To run the CALM assistant, you can watch the video below and/or follow the instructions:

CALM-assistant-setup-codespace.mp4

Create a Codespace:
- Navigate to the repository on GitHub.
- Click on the green "Code" button, then scroll down to "Codespaces".
- Click on "Create codespace on main branch".
- This should take under two minutes to load.

Set Up Environment:
- Once the Codespace loads, it will look like VSCode but in your browser!
- First, open two terminal windows.
- In both terminals, run source .venv/bin/activate
- Open /calm_llm/.env file and add the required keys to that file.
```
export RASA_PRO_LICENSE='your_rasa_pro_license_key_here'
export OPENAI_API_KEY='your_openai_api_key_here'
```
- In both terminals, set your environment variables by running:
```
source calm_llm/.env
```
Create the Database:
- In one of the terminals, run the command to create the database: python scripts/create_db.py.
Train the Model:
- In the first terminal, cd calm_llm and then run:
```
rasa train
```
Start the Action Server:
- In the second terminal, cd calm_llm and then run:
```
rasa run actions
```
Launch the Rasa Inspector:
- In the first terminal, run:
```
rasa inspect --debug
```
Access the Inspector:
- When prompted to open in browser, click the link.
Chat with your customer support assistant about flights, hotels, cars, and/or excursions!

Notes

Keyboard bindings may not map correctly in the Codespace, so you may not be able to copy and paste as you normally would!
The database creation is done separately to manage memory usage.
The repository is compatible with Rasa Pro versions >=3.10.0.
You'll also notice that there are several subdirectories: calm_llm is the CALM implementation, calm_nlu combines CALM with intent based NLU, langgraph_implementation is the implementation inspired from langgraph's tutorial, calm_self_hosted is the CALM implementation but a fine-tuned model such as Llama 3.1 8B working as the command generator, and calm_nlu_self_hosted is CALM working with intent based NLU and a fine-tuned model as the command generator.

Quantitative Evaluation

We provide scripts to evaluate the assistant on 3 measures:

number of tokens used per user turn (proxy for measuring LLM cost per user turn)
latency (time to get a response)
accuracy

To do so, we construct a test set to evaluate the following capabilities:

Happy paths - Conversations with minimal complexity sticking to one skill.
Slot corrections - Conversations where a user changes their mind in between and corrects themselves.
Context switches - Conversations with a switch from one skill to another and coming back to the former skill.
Cancellations - Conversations where the user decides to not proceed with the skill and stops midway.
Multi Skill - Conversations where the user tries to accomplish multiple skills one after the other.

Run end-to-end tests

Ensure you have set up the environment in two active terminals by following the instructions in this section

Next, execute the following in the calm_llm directory:

Run action server - In one of the terminals, execute the command -

rasa run actions

While the action server is running, in the second terminal execute:

MAX_NUMBER_OF_PREDICTIONS=50 python run_eval.py

This will print the results to your terminal. You can also pipe the results to a text file MAX_NUMBER_OF_PREDICTIONS=50 python run_eval.py > results.txt.

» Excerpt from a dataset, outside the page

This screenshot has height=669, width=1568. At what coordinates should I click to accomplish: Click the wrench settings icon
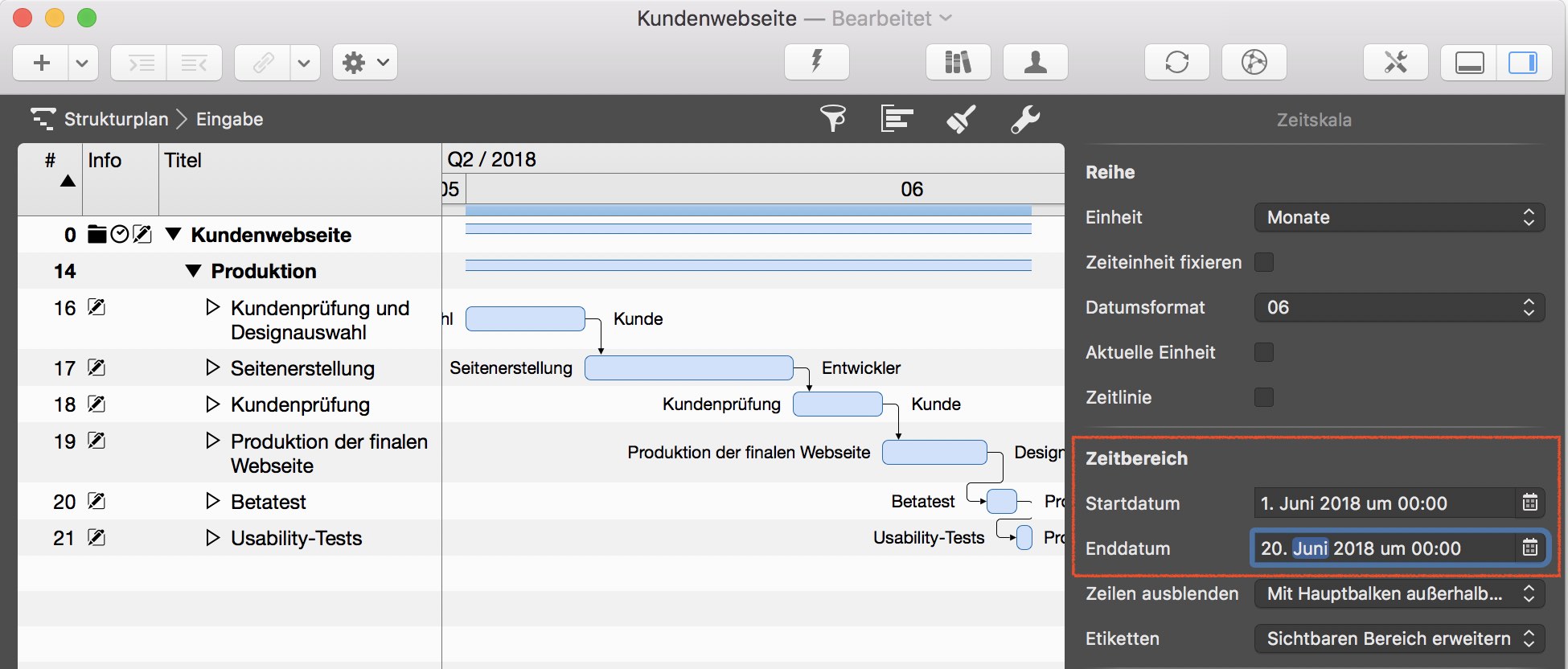click(1025, 119)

Once the script finishes you will see runtime stats on input and output tokens consumed and latency incurred. These stats are grouped by the folder which contained the tests -

Running tests from ./e2e_tests/happy_paths
=============================
COST PER USER MESSAGE (USD)
---------------------------------
Mean: 0.031122631578947374
Min: 0.026789999999999998
Max: 0.038040000000000004
Median: 0.03162
---------------------------------

COMPLETION TOKENS PER USER MESSAGE
---------------------------------
Mean: 10.368421052631579
Min: 6
Max: 26
Median: 9.0
---------------------------------

PROMPT TOKENS PER USER MESSAGE
---------------------------------
Mean: 1016.6842105263158
Min: 881
Max: 1248
Median: 1021.0
---------------------------------

LATENCY PER USER MESSAGE (sec)
---------------------------------
Mean: 2.567301022379022
Min: 1.5348889827728271
Max: 4.782747983932495
Median: 2.067293882369995
---------------------------------

============================================================== short test summary info ===============================================================
================================================================= 0 failed, 5 passed
==================================================================

LangGraph assistant

Navigate to langgraph_implementation folder and then set up the environment with -

# Step 1: Create a new virtual environment
python -m venv new_env

# Step 2: Activate the virtual environment
source new_env/bin/activate

# Step 3: Install the packages from requirements.txt
pip install -r requirements.txt

Next, set up the necessary keys by opening the .env file in that folder and filling the values for requested variables

TAVILY_API_KEY - Access key for Tavily, used for making search queries
LANGCHAIN_API_KEY - Langsmith access key, for monitoring and tracing LLM calls.
OPENAI_API_KEY - API key for OpenAI platform, for invoking the LLM.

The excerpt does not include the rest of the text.